5th Chief Justice of India- Jts. SR Das  

Source:wikimediacommons

Bench: Hon’ble Jts. Sudhi Ranjan Das (CJI), T.L. Venkatarama Aiyyar, S.K. Das, A.K. Sarkar and Vivian Bose

Q) Is tree a movable or immovable property, what is the difference between timber tree and standing timber, what is simpliciter suit and what is profit a prendre?


Facts of the case

The petitioner filed an application under Article 32 of the Constitution. She prayed that the court should set aside the order of the respondent, which was directing her to stop cutting of forest wood. She claimed her right under Article 19 (1)(f) and 19 (1)(g). she claimed that her husband was the proprietor of certain forest area (8 tehsils) and granted her the right to take all kinds of woods from the said forest from time to time. The petitioner has unregistered document executed in 1948 by her husband, granting her the right to enter upon the certain land and she had paid R. 26,000 for it, till 1960 (for a period of 12 years). The right granted was to enter the forest land and to cut down trees above 12 feet height (means fully grown trees, ready to be used as timber) and you should not touch those trees which are of shorter height.   

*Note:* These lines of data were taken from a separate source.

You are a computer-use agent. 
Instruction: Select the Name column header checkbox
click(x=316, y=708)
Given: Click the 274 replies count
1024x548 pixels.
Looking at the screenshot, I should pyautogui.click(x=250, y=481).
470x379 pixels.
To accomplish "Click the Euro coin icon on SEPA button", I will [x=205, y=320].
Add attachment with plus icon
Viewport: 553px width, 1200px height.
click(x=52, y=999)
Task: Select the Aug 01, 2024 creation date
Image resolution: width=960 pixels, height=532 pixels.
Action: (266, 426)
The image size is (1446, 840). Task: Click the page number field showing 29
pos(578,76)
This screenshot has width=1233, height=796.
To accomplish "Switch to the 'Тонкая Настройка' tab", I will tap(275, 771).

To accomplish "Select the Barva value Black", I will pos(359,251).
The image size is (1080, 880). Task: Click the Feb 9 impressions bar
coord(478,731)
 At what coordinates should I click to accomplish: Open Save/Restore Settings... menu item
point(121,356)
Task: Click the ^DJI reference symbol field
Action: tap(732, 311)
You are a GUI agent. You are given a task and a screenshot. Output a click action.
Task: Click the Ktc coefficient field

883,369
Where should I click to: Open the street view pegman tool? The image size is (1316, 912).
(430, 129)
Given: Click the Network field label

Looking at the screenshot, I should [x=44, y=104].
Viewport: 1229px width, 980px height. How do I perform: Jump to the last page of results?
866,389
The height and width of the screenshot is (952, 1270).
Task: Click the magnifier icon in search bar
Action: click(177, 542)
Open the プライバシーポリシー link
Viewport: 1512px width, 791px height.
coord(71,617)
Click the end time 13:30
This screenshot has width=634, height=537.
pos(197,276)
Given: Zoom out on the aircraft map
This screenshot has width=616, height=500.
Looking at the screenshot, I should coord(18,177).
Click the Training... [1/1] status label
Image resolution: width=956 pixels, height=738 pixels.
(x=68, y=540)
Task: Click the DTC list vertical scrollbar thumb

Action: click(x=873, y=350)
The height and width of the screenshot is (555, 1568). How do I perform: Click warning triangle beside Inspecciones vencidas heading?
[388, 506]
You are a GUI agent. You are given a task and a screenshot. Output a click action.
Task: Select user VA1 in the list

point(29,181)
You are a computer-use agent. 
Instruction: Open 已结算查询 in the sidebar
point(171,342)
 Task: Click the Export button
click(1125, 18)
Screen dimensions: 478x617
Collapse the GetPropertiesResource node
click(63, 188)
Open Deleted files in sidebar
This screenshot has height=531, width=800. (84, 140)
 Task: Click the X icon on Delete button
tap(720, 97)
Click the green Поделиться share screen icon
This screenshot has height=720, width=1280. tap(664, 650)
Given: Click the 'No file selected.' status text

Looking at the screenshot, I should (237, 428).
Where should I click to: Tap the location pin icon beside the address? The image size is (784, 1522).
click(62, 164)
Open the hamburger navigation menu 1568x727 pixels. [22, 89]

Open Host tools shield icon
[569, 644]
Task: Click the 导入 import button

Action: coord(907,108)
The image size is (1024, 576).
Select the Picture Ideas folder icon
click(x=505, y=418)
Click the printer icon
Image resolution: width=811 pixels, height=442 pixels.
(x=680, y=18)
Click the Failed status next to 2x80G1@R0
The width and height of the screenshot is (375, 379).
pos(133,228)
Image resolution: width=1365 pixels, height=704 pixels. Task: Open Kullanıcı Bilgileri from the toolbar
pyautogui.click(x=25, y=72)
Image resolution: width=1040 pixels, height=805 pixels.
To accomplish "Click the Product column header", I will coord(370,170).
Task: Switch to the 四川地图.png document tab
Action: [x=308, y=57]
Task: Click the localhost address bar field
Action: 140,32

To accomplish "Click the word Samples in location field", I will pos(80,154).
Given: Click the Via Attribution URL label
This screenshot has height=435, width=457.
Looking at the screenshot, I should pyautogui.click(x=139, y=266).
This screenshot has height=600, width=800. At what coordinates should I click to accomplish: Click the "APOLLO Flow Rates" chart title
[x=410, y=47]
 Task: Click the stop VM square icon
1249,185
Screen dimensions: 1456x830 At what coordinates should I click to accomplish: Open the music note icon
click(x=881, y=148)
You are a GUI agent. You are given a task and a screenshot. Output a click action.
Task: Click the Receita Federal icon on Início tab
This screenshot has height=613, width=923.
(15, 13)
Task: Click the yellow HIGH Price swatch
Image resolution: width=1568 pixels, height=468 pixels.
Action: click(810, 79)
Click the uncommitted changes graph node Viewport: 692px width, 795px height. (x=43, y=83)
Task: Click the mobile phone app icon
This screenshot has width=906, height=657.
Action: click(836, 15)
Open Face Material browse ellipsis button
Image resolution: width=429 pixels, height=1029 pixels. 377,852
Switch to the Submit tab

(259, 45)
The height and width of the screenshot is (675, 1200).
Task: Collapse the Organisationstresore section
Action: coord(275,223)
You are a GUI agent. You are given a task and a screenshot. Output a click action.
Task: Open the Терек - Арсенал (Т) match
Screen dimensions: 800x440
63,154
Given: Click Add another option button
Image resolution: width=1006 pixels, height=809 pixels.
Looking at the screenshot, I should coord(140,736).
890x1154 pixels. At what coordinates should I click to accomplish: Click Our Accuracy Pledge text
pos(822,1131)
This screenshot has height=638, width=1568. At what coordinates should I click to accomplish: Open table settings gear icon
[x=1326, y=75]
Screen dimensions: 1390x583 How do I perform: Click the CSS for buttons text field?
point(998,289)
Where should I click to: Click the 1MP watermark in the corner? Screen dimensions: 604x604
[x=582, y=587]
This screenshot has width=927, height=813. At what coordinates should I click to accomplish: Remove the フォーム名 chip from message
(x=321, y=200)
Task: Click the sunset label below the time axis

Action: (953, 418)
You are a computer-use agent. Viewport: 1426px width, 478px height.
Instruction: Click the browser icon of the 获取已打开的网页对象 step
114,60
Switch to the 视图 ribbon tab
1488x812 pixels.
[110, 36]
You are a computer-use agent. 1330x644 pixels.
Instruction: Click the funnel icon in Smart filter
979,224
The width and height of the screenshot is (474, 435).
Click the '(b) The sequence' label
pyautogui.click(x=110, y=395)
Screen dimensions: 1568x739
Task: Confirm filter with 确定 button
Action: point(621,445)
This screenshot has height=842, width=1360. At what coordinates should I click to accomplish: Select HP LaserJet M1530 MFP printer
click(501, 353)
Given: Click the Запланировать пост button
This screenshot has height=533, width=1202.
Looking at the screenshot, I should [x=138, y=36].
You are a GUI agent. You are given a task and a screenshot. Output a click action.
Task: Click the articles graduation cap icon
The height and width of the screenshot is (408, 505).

As per the Madhya Pradesh Abolition of Proprietary Rights (Estates, Mahals, Alienated Lands) Act 1950, she was barred from cutting the forest trees u/s 3 of it but can only claim compensation if any, because all such property came to the state itself. She made an application to the deputy commissioner in 1955 for her right to, who gave the order that because the transfer of land took place before 1950, hence she is not barred by section 3 of the act. But when she went to the Divisional Forest Officer, they said that her claim will be examined. She in the meanwhile started cutting trees and took the law in her hand. In reaction to which authorities took action against her for unlawful cutting of trees, cancelled her name and also forfeited the timber she cut.  


What is Simpliciter suit?

The petitioner filed for the simpliciter suit. Simpliciter suit is filed when a person was enjoying the peaceful possession over the property, whether in joint ownership or as a sole proprietor and that peaceful possession is disturbed or threatened by the defendant, then to reclaim the possession simpliciter suit is filed.

Where the title is not disputed of the plaintiff, but he is not in the possession, then in order to claim simpliciter injunction, he has to mandatory file in addition suit for possession as well.   

And where the title to the property of the plaintiff is disputed, then the plaintiff has to file for declaration of title and consequential relief of injunction. And where the plaintiff is not in possession or not be able to establish possession, then he has to necessarily sue for declaration of possession and injunction.   


The issue before the court

The issue before the court was whether a tree is a movable property. Because as per the definition of ‘immovable property’ under section 3 of the Transfer of Property Act 1882 clearly says that standing timber is not immovable property. Whereas, under the general Clauses Act 1897 it would be regarded as immovable property because trees are a benefit that arises out of the land and also trees are attached to the land. The document is a lease or license with the grant.  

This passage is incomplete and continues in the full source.